I read an interesting pair of blog articles today on generating sourdough starters. Debra Wink, writing at The Fresh Loaf
, describes some challenges
to getting a yeast culture going and a somewhat technical discussion of her solution
, which involves adding pineapple juice to speed up the process of building the yeast-and-lactobacillus culture that bakers use to make sourdough breads.
I love sourdough; my partner bakes regularly with a well-tended starter that we got from King Arthur Flour. We've also experimented with building our own starters in the past. Part of it is the flavor — I love tart flavors in general — and part of it is my seemingly never-ending wonder about the alchemy of fermentation and maintaining living cultures.
I sometimes think there may be some overlap between my interest in sourdough and my interest in beer and wine.
Alchemy is a word I love to throw around in conjunction with fermentation. With beer, there are typically two alchemical steps: the conversion of starch into sugar, where grainy cereal is turned into sweet, sticky wort by soaking malted grains in hot water; and the conversion of sugar into alcohol and carbon dioxide by yeast. Each of these techniques was developed over thousands of years of beer brewing, and trained brewers had the skill to perform these steps repeatedly and reliably with essentially none of our modern understandings of technology.
That last sentence doesn't begin to describe what a marvel it is.
When I brew, I use a large Igloo cooler to maintain my mash in the narrow temperature range required for proper starch-to-sugar conversion. I have a fast, accurate modern bi-metallic thermometer to ensure that I hit my target temperature. But the thermometer has only been around since the 17th century and wasn't used in brewing until the 18th century!
There are a lot of... different understandings of the mechanisms of wild fermentation: like where the yeast and lactic acid bacteria come from and how to get them into your starter. Part of me really appreciates that there is still some mystery. Another part of me wants to know what is going on in this invisible, microscopic world and that part absolutely loved the discussion of how yeast might be activated from dormancy in sourdough starters.
There are many spontaneously fermented wines. There's a tendency in the fine-wine world to equate "natural" fermentation (without the addition of cultured commercial yeasts) with better wines. Some winemakers I've talked to, however, scoff at the notion, believing that the ambient bacterial culture in a winery will overwhelm anything that's present on the grape skins, meaning that, in a sense, they feel that the "wild" fermentation in many wineries is actually a form of cultured fermentation.
And in the Belgian breweries around Brussels where sour lambic ales are produced, some of the breweries have special slatted roofs over their fermenters, so that the outside air can carry in the complex mix of microorganisms that are responsible for the distinctive dry-tart character of lambics.
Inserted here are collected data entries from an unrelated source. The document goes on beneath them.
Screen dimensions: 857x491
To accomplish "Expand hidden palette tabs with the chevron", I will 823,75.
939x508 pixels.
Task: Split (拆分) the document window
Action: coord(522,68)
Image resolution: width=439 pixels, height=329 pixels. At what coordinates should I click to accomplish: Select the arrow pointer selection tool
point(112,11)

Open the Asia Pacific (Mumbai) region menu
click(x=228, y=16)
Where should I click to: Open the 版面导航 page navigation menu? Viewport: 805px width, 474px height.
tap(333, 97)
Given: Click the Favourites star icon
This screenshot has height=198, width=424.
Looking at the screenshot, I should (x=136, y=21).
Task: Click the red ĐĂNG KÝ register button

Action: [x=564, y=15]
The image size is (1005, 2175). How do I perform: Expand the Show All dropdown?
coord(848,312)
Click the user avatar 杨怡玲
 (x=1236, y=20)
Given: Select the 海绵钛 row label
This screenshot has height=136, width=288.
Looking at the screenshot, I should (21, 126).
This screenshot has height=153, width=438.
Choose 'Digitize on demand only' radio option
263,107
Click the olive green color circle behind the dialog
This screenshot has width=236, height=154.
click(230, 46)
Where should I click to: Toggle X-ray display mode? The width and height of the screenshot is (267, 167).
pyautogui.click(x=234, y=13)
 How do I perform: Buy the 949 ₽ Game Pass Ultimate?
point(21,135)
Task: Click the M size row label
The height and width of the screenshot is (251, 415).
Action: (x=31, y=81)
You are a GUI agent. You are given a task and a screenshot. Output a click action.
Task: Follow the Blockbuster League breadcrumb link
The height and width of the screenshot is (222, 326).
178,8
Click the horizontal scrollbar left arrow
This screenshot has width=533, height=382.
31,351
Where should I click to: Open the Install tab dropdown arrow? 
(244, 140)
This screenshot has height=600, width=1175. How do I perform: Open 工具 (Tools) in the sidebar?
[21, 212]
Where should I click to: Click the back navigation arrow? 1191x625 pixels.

It's claimed that the airborne bacteria change by season and that a true expert could identify winter lambic or spring lambic.
It seems highly likely to me that there are plenty of people out there operating on models of yeast propogation that are, by scientific judgement, incorrect. Despite that, many of them are able to produce breads, beers, and wines that I find utterly compelling. As much as I love science and deep understanding, I'm happy to have a little room for some good old-fashioned alchemy in my life. While I'm not going to stop reading articles like Debra's — and will recommend them in a heartbeat to my baker friends — I'm also determined that I want to leave some room in my life for alchemy.